The McHenry City Council granted several variances to municipal codes Monday to allow a 288-unit apartment complex development to move forward, clearing way for the largest multifamily housing project the city has seen in years.
The move excited Mayor Wayne Jett, who has been working to bring new dwellings and commercial growth to the city, while residents of the adjacent single-family home subdivision who attended the virtual meeting were against the council’s endorsement.
“I just want to thank all the residents behind this development,” Jett said following the approval. “I want you to know we will work with you as staff and as elected officials to make sure you are satisfied with all the improvements that are going to be done. I am hoping we can all work together, and not divide what we are trying to do in the city and trying to grow.”
Opposition toward the project, which would be located on empty land behind the Aldi store on Route 31 at Blake Boulevard, was voiced at every step of the city’s approval process, including at the final council review Monday from 2nd Ward Alderman Andy Glab.
He said he felt the developer, Wisconsin-based Continental Properties, which owns multi-family housing complexes throughout the country, had improperly gone about requesting a variance to a particular city rule governing subdivisions of property.
That’s because Continental sought to subdivide the 32-acre parcel into two parts, with plans to build on the northern 20.5, while keeping the 11.5-acre southern portion vacant until a later phase of development that will likely include more residential structures.
Glab pointed to a city rule that prohibits the simultaneous preliminary and final approval of a subdivision in cases where public utilities are being extended or added, which he said was not being followed.
But attorneys for both the developer and the city said Continental had correctly requested a variance to that rule, which was recommended for approval by the Planning and Zoning Commission last month.
Glab and 3rd Ward Alderman Frank McClatchey were the only council members to cast no votes on a series of motions to allow the development to move forward.
Residents, including Sam Catalano at Monday’s meeting, urged elected officials to view the proposal as not only the construction of the nearly 300 homes on the northern parcel, but to also consider the potential impact of dozens or hundreds more that could be built in a later phase on the second parcel to the south.
“I’m begging you to turn this away. I don’t want to have to move,” Catalano said.
McClatchey asked the developer’s staff present at the meeting if it would be possible to reduce the number of units closer to 200. Continental staffers said it would not be, and McClatchey described the proposal as “very dense.”
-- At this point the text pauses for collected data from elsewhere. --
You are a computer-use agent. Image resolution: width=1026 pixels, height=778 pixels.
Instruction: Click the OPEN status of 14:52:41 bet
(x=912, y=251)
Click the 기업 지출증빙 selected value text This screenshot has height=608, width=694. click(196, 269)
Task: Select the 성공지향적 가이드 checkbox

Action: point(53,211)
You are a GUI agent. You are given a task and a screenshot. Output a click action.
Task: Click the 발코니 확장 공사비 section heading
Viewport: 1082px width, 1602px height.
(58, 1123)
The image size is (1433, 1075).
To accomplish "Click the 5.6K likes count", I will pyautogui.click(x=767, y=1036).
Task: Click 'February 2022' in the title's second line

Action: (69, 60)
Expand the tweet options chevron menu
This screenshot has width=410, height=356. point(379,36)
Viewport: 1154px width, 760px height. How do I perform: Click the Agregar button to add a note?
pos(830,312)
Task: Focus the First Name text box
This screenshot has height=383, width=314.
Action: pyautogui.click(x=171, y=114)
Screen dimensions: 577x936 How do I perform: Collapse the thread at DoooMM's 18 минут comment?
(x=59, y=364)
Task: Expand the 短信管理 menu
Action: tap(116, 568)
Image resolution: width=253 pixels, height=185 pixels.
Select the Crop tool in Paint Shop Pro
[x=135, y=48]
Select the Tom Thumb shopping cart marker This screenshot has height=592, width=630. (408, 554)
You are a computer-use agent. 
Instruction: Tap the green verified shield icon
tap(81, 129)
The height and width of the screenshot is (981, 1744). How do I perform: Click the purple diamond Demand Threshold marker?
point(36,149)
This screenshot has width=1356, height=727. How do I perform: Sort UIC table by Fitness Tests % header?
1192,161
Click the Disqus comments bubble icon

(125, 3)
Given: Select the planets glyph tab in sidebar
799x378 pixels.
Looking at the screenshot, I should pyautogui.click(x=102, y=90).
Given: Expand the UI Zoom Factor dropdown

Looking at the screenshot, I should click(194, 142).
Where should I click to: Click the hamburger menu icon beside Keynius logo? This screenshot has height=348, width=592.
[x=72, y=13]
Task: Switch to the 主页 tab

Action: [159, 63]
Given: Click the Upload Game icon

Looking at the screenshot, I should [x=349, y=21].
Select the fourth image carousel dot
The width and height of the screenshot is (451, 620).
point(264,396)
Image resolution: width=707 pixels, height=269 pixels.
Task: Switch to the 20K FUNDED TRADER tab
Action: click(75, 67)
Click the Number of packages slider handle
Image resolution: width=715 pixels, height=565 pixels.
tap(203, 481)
But city staff showed the project would come in well short of the units-per-acre density of other apartment properties built decades ago in the city.
The developer had also requested that it be allowed to provide on average 1.9 spots per unit instead of the two spots required by city code. Staff noted that request would keep it above the Hillcrest Apartment apartment property’s 1.5 spots per unit and that a parking shortage has not been an issue at that McHenry development.
The developer also will pay smaller fees to hook up to the public water and sewer systems than the city’s rules would normally mandate. It will also pay less in park fees because Continental’s plans include a dog park and recreational amenities, such as a pool, private fitness center and clubhouse for residents to use.
McHenry is allowing Continental to pay $675,932 for its water and sewer capital development fees as opposed to the $1.43 million the city’s ordinance would usually require for a housing project of its size. The parks impact fees will be $500,000, down from the $660,528 that would normally be required.
City staff in recommending the development cited a recent study a city consultant performed that found apartment vacancy rates in McHenry are 0.7%, less than the surrounding region, which had a rate that still was low at less than 3%, and that the far northwest suburbs as a whole lack enough multi-family housing.
“Compared to other communities in the market area, rental rates remain competitive even with an aging apartment supply. This may indicate pent up demand due to the available supply,” city staff wrote.